Every week I try to take noteworthy events and provide accessible commentary regarding the potential impacts of these events and my own personal interpretation. These comments are not necessarily the viewpoint of Newfound Research and solely represent my own personal perspective.
Week Ending: April 19th, 2013
Although stories below will echo sentiments around the plunge in Gold, weakening global forecasts, and a bifurcated recovery in the U.S., this week was really about the ongoing tragedy surrounding the Boston Marathon. Since 9/11, we haven’t had the opportunity to see how Americans, shoulder to shoulder with heads held high, come together and provide emotional and physical support in times of great tragedy and chaos. From hearing the stories of the brave souls that ran towards exploding buildings, to people offering shelter and housing to anyone that needed it, to a heart-felt confession of a Chechnian Uncle who was deeply ashamed (and completely unaware) of the heinous crimes his nephews had committed, the city of Boston has showed its resilience, fortitude, pride, and cohesion in one of the worst tragedies on U.S. soil in decades. You’re in our hearts and in our thoughts Boston, we’re a lucky country to have you.
Noteworthy Reads of the Week
- In case you missed it the first time around, Nöel Amenc & Lionel Martellini published a brief one page, but incredibly insightful essay in the Journal of Portfolio Management entitled, “In Diversification We Trust?”. Although it was published in 2011, it still holds incredible, cogent insight into better understanding risk management and the purposes of Diversification
- Leading Economic Indicators, as published the OECD, declined for the first time since August.

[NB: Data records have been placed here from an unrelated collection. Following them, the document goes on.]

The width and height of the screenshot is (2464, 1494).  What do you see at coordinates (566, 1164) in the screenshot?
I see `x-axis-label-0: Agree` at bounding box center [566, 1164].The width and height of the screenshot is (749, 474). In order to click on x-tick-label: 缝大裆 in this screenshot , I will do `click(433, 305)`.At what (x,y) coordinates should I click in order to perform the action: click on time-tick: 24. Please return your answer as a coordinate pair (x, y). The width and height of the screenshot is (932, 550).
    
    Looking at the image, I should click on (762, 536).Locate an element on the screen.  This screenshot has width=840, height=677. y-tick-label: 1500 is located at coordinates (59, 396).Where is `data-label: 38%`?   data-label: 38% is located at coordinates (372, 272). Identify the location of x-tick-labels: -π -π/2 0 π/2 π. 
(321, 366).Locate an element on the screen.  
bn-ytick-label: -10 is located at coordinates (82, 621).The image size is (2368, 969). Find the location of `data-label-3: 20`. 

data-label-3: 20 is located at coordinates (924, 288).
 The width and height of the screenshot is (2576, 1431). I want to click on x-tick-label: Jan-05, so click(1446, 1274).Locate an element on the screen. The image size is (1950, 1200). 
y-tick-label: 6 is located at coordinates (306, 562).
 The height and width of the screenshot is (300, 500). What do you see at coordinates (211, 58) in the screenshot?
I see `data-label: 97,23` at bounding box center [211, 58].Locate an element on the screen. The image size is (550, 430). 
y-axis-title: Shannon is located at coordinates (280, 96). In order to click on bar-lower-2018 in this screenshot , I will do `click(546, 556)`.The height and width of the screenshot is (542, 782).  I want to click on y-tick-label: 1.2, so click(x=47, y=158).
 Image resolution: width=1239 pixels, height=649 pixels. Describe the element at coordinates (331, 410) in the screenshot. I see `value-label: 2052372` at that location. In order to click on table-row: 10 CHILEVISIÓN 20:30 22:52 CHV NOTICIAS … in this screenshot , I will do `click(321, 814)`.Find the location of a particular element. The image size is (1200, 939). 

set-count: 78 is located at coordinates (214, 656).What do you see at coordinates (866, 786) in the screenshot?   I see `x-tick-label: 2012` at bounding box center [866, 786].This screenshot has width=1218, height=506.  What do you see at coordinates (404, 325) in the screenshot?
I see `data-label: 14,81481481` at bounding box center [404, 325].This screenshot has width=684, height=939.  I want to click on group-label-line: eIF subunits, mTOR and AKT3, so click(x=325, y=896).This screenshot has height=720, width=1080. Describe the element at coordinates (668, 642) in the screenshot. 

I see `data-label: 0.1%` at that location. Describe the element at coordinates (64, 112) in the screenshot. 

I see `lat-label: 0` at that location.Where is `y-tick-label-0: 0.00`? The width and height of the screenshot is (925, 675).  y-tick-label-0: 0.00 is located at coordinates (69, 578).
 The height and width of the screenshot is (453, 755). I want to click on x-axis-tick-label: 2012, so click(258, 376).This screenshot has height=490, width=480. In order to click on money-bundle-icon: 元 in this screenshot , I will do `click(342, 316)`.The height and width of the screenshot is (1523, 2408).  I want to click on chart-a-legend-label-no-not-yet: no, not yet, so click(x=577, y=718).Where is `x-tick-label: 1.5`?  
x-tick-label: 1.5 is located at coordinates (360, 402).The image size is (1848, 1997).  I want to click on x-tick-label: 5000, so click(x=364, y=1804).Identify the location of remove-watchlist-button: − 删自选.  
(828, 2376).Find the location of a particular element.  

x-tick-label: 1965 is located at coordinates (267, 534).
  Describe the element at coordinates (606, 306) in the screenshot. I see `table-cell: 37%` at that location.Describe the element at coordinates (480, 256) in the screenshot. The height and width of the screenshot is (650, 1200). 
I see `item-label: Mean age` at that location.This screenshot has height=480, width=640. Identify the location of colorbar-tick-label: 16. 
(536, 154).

- The much talked about “bifurcated recovery” — where smaller to medium size businesses are still having a challenging time growing profits whereas large corporations have grown earnings at substantial paces — was succinctly detailed by the NFIB (National Federation for Independent Business) in a presentation this week
- There were several different claims about the reason behind the Gold plunge this week. Some claimed that lowered Chinese GDP numbers signaled an overall decline in the demand for commodity prices (with gold “falling with the tide”), whereas others claimed the selloff had to do with forcing Cyprus’ hand to liquidate gold reserves to pay for mandated austerity measures (which would then potentially create a standard to be followed by other debt stricken countries in the EU).
- The IMF lowered their global economic growth forecast from 3.5% to 3.3%, and the contraction in the EU was projected to be worse than initially foreseen with an adjusted loss in output from -0.2% to -0.3% output.